GOULARD et LASSERRE : deux échecs pour le Président Macron

Les affaires Goulard et Lasserre illustrent l'entêtement du président à nommer des personnalités controversées alors que ces choix lui avaient été déconseillés. Le Parlement européen nous fait cruellement ressentir à quel point notre démocratie est malade.

Les institutions européennes ont parfois du bon. Quand localement, les autorités politiques sont en déshérences morales, le Parlement européen affiche sa conception de la nécessaire probité et exemplarité pour occuper des postes importants. Il faut être digne des fonctions auxquelles on aspire !

Le calendrier a de curieux hasard. L’affaire Goulard survient tout juste après le scandale Lasserre. Dans les deux cas, une volonté du président Macron pour imposer ses créatures à des postes importants. Que ces créatures soient en voie d’être mises en examen, cela n’entame pas la détermination présidentielle qui se transforme en entêtement voire en aveuglement. Pourtant, des voix se sont élevées et ont soufflé à l’oreille du président qu’il n’était pas opportun de nommer ces personnalités en raison de leur comportement problématique dans le passé. Les voix se sont épuisées pour rien car elles se sont perdues dans un néant absolu : aucune écoute.

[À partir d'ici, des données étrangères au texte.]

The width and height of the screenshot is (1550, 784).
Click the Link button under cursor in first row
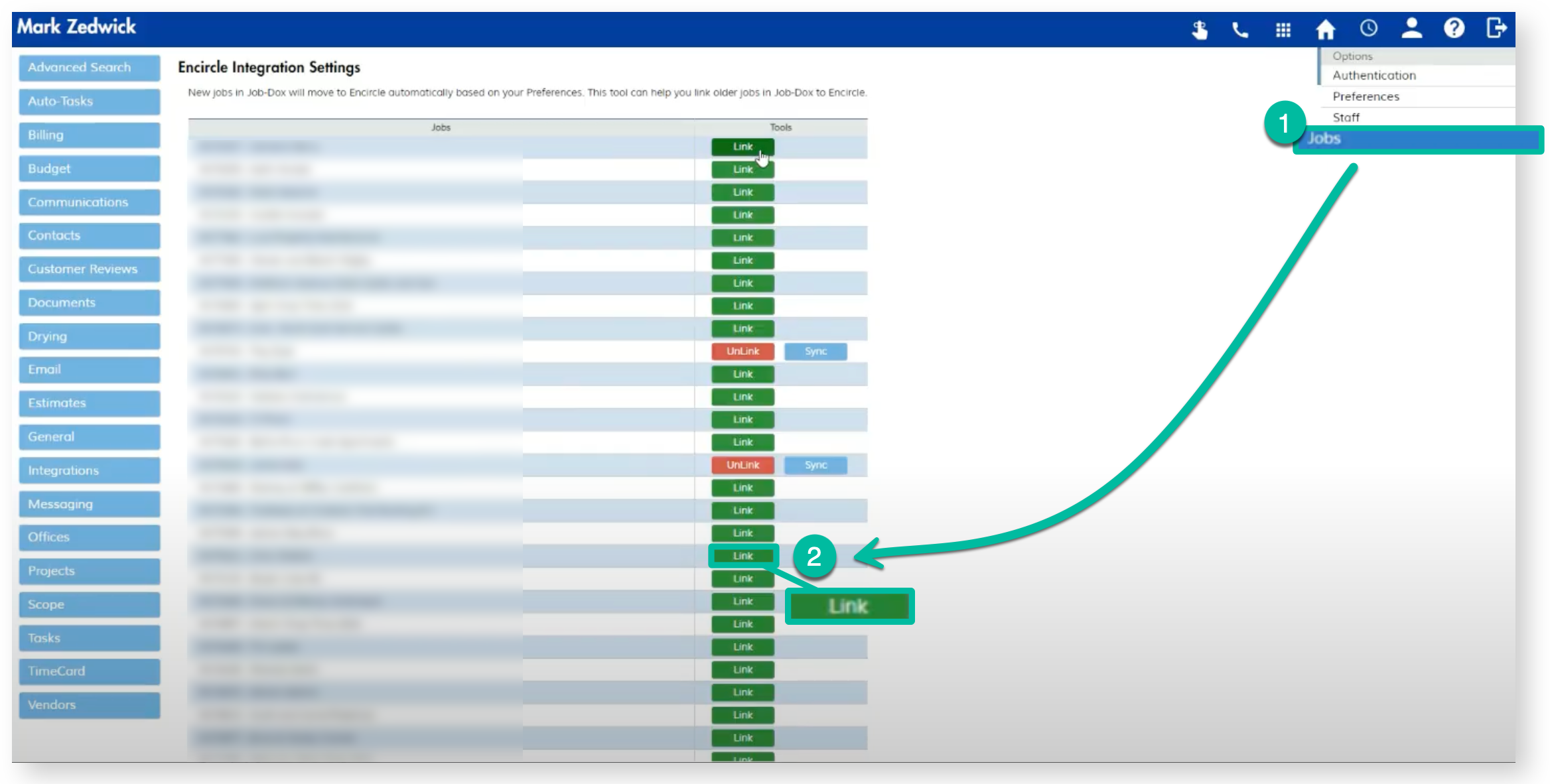tap(742, 147)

Le président de la République avait été averti que Bruno Lasserre risquait d’être mis en examen après la condamnation, par le tribunal administratif de Paris, des méthodes de management mises en œuvre dans ses services. Peu importe ! La volonté présidentielle, hélas sans contrepouvoir dans cette affaire, a fait nommer à la tête du Conseil d’Etat un individu aujourd’hui mis en examen pour « complicité de harcèlement moral ». Un individu qui, comme Mme Goulard, se refuse à démissionner, quitte à entacher l’image du Conseil d’Etat par cette affaire de harcèlement. La soi-disant épreuve que traverse Bruno Lasserre (une épreuve toutefois moins rude que celle subie par l’agent qui a perdu la vie et la famille de cet agent) le pousse à ne pas démissionner. Et pourquoi le ferait-il puisque le président Macron est indifférent à ces questions de mises en examen ?

Le président de la République avait reçu le conseil de ne pas proposer Mme Goulard à la Commission européenne mais le président s’est entêté car il a oublié que dans cette affaire, il y avait un contre-pouvoir. Mme Goulard, en digne créature du président Macron, n’a pas voulu s’engager à démissionner en cas de mise en examen. Pour ces gens là, tout est permis et tout est dû. A quoi bon démissionner pour une raison aussi futile qu’une mise en examen dès lors que le président n’a que faire de ces procédures de justice. L’entêtement présidentiel a reçu un beau camouflet de la part du Parlement européen, et c’est tant mieux. Mais il y a pire. A Lyon, le président s'est montré agacé par la décision des députés européens et a déclaré qu'il voulait comprendre…. Eh oui, pour le président, être sous le coup d'une enquête de justice avec une forte probabilité de mise en examen n'est pas un motif de non nomination à un poste important ! Le président veut comprendre ? Qu'il regarde l'attitude de Bruno Lasserre pour comprendre que, hors de France, on ne veut pas nommer des gens qui, une fois mis en examen, ne démissionneront pas !

Le parlement européen nous a montré l’exemple de ce que peut être une démocratie qui fonctionne bien et qui repose sur des valeurs. Ce qui s’est passé au Parlement jette un cruel éclairage sur le naufrage de la gouvernance de notre pays. En France, l’exemplarité et le sens du devoir n’ont plus leur place. En France, le pire est possible car les valeurs morales et l’exemplarité sont devenues démodées. Seul compte le pouvoir et ses attributs qui deviennent une fin en soi. Le Parlement européen nous rappelle à quel point notre démocratie française est bien malade.